No debe confundirse la imaginación con la fantasía, o sea, la capacidad mental que está en la base de todo pensamiento con la posibilidad de inventar mundos. Las dos facetas están relacionadas, pero la segunda no agota a la primera: la imaginación supone mucho más que ‘tener’ imaginación, por muy importante que sea esta facultad. La imaginación se refiere primordialmente a la realidad, a la aptitud para descubrir en ella lo que la fenomenología entiende como su dimensión escondida, pero que en verdad más que escondida bajo la superficie, se encuentra disminuida por los hábitos perceptivos y mentales. Se construyen mundos no solo cuando se imaginan poéticamente, sino también cuando se aplican moldes a la comprensión de la realidad: esta es la parte fantástica e impugnada de las ciencias, que no sería negativa si fuese debidamente acunada por sus practicantes, ya que si es verdad que, como indica Mauricio Wiesenthal (2015) a propósito de Rilke, «nuestra percepción de las cosas (sobre todo si hemos aprendido a ver y a pensar con el corazón) es infinitamente más rica que nuestra razón y, por eso, una inmensa parte de la realidad se pierde cuando la verbalizamos» (p. 13), deberíamos inventar formas para gestionar esa constante elaboración de lo real que promueve, consciente o inconscientemente, nuestra imaginación. Lo cierto es que el método ya está inventado y se denomina pensar, pensar en todas sus dimensiones posibles.

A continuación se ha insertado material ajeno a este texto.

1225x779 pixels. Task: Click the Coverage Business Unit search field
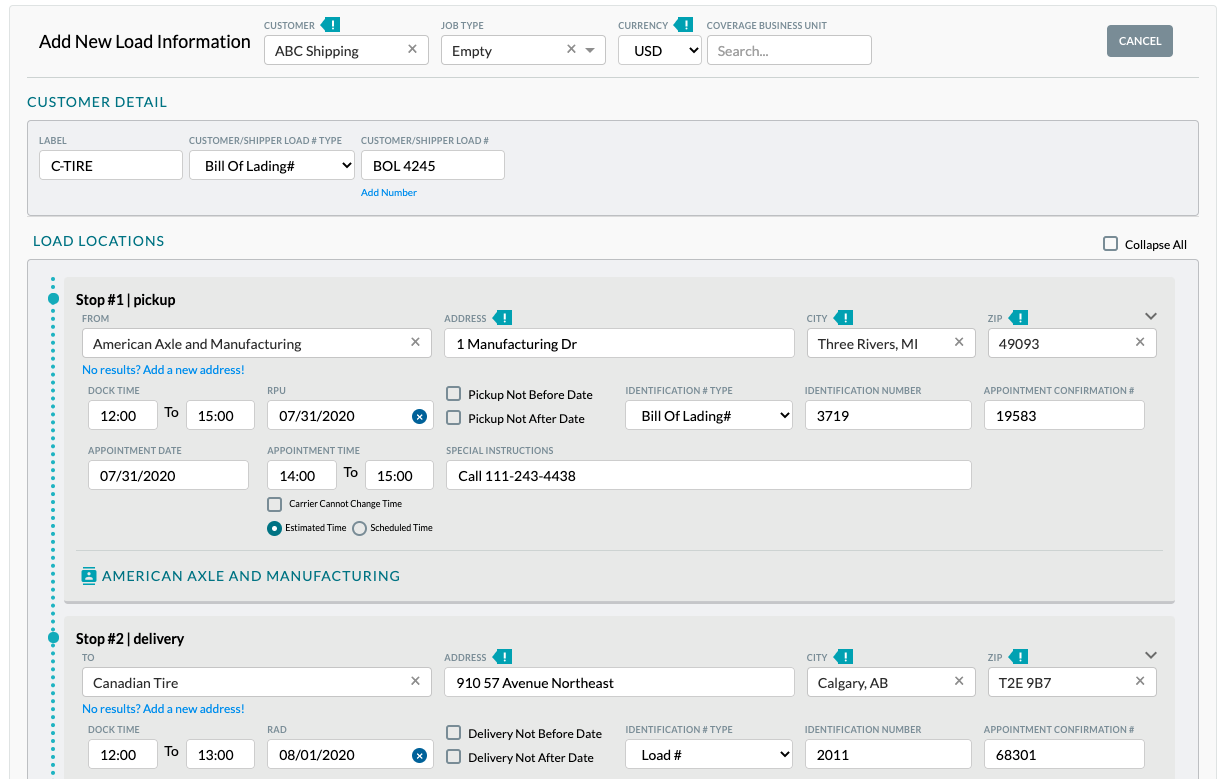pos(789,49)
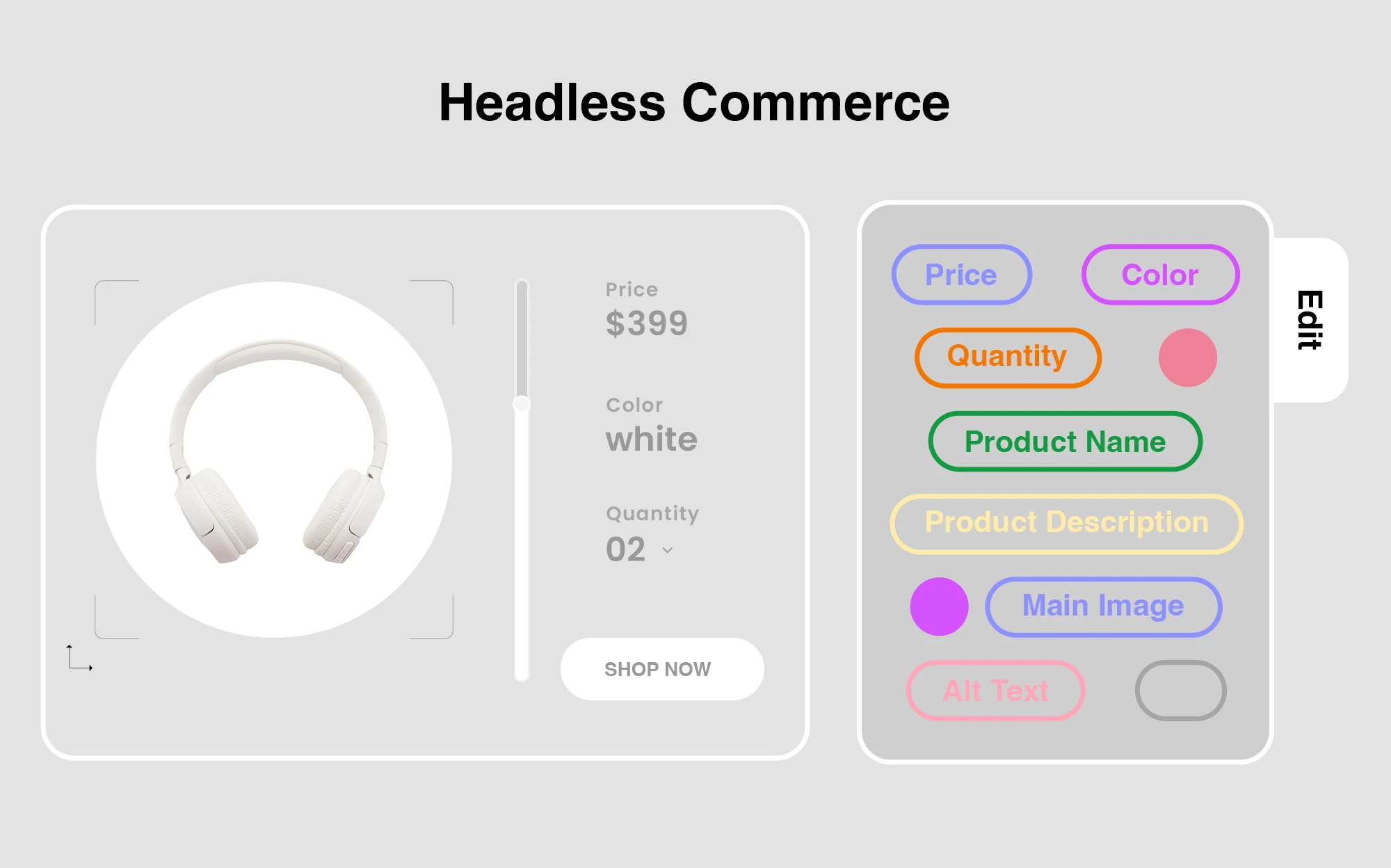Toggle the Main Image purple indicator
Image resolution: width=1391 pixels, height=868 pixels.
937,607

Según Peirce, los signos remiten siempre a otros signos: esta es la idea que él tiene del proceso de pensamiento. Puede que sea así, que los signos sean los interpretantes de otros signos, pero siempre a través del imaginario donde el proceso se encuentra con visualidades formadas o en formación. Los signos no son como perlas que se van engarzando, unas tras otras, en un collar, sino que más bien son como meteoritos que atraviesan la atmósfera flamígeramente. Entran en ella de forma natural, pero su salida es mágica porque implica una transubstanciación que no solo les afecta a ellos, sino que cambia, aunque sea momentáneamente, toda la atmósfera.
¿Qué es realmente un signo?
Las ideas tienen fecha de caducidad, pero solo en su esplendor superficial. Son como arbustos que florecen espectacularmente durante un tiempo y luego se secan y su conspicua magnificencia desaparece, a pesar de tener vivas aún unas raíces profundamente hincadas en la tierra. Hay dos tipos de pensamiento en ese mundo que podemos denominar filosófico: uno se basa en la metafísica de la flor y se entretiene con ella, incluso cuando ya hace tiempo que el brote ha desaparecido para no regresar jamás; el otro se olvida de las floraciones y presta atención a las raíces siempre vivas, aunque ancladas en una soterrada y oscura inmovilidad. Las dos filosofías presentan debilidades, ya que, si una navega entre recuerdos, la otra acaba resultando tan terrosa como las raíces ancestrales a las que se aferra. No es tan habitual encontrar la reflexión que se instala en el término medio, es decir, que a partir de las raíces originales intente desarrollar otro tipo de fruto, que explore la posibilidad de extraer nuevas ideas de donde ya no las hay, reexaminando las que hubo y adaptándolas a las nuevas situaciones, si es que vale la pena hacerlo.